Kenju Miura

Chymase Inhibitor Improves Dermatitis in NC/Nga Mice

Background: Mast cell chymase is thought to participate in allergic inflammation, but its precise role remains undetermined. Inbred NC/Nga mice develop skin lesions similar to atopic dermatitis (AD) when they grow up in a conventional environment. To elucidate the possible role of chymase in AD, we examined the effect of a chymase inhibitor on skin lesions of NC/Nga mice. Methods: NC/Nga mice were given the chymase inhibitor SUN-C8257 daily at 150 mg/kg/day with drinking water, and the severity of the dermatitis was evaluated on day 35 of the experiment.
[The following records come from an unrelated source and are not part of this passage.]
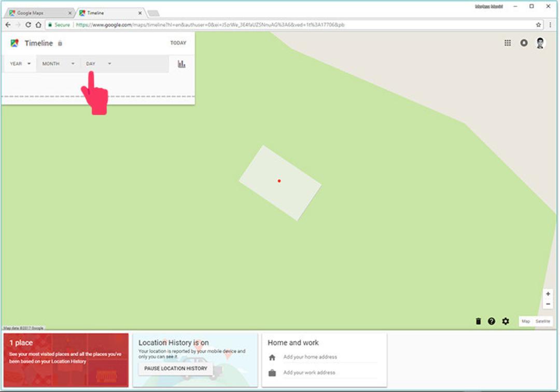Expand the DAY dropdown

99,64
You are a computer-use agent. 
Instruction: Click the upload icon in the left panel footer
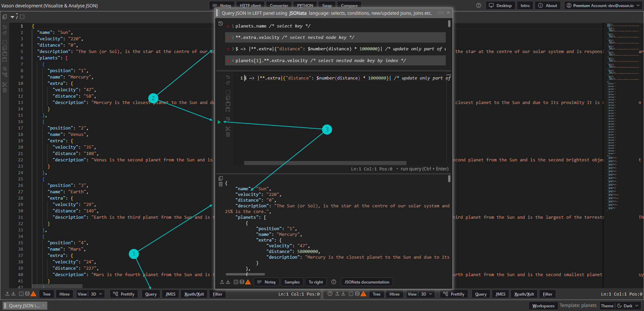[7, 294]

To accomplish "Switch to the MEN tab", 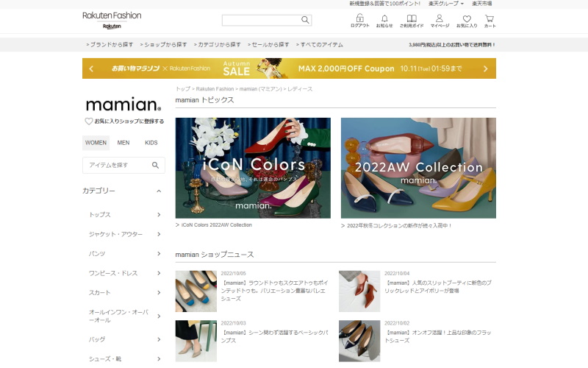I will 123,143.
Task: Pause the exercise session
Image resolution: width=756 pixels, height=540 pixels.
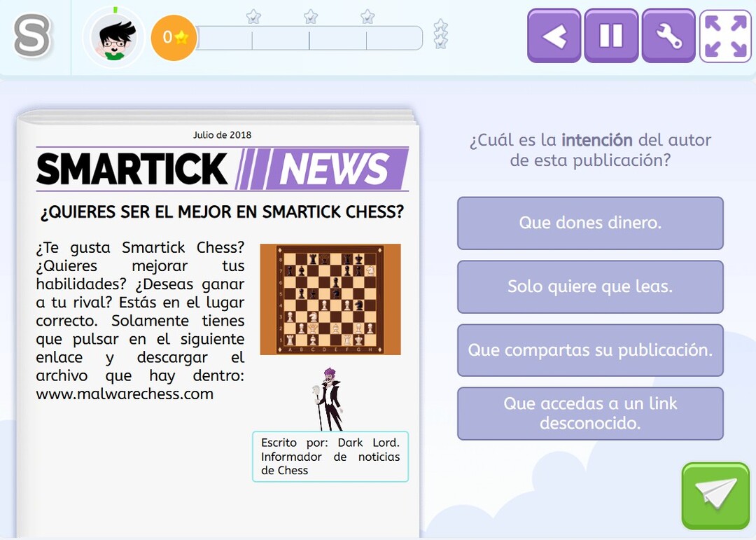Action: point(611,36)
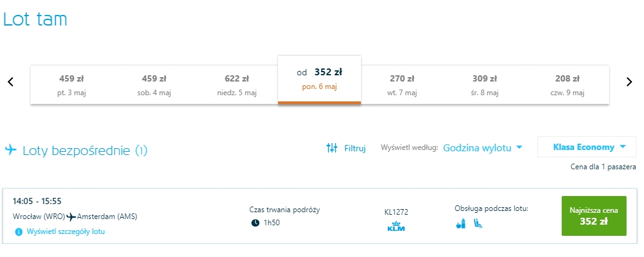Screen dimensions: 644x257
Task: Click the airplane icon beside Loty bezpośrednie
Action: [x=11, y=150]
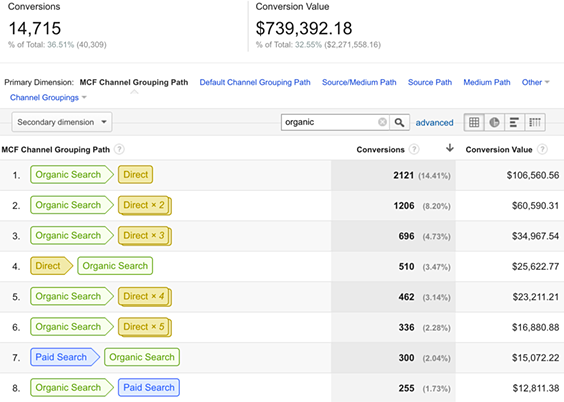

The role of chymase in dermatitis was further investigated in vitro and in vivo using recombinant mouse mast cell protease-4 (mMCP-4). Results: Administration of SUN-C8257 significantly reduced the clinical skin and histological score in NC/Nga mice. SUN-C8257 also inhibited the accumulation of inflammatory cells, such as eosinophils and mast cells, in the affected lesions in this model. mMCP-4 stimulated eosinophil migration in vitro, and intradermal injection of the enzyme resulted in a significant accumulation of inflammatory cells, including eosinophils, at the injection site. Thus amelioration of the skin lesions in NC/Nga mice by SUN-C8257 might be, at least in part, due to the suppression of cell infiltration in the lesions. Conclusions: Mast cell chymase may contribute to the pathogenesis of AD, and SUN-C8257 will be beneficial to the treatment of the skin disorder.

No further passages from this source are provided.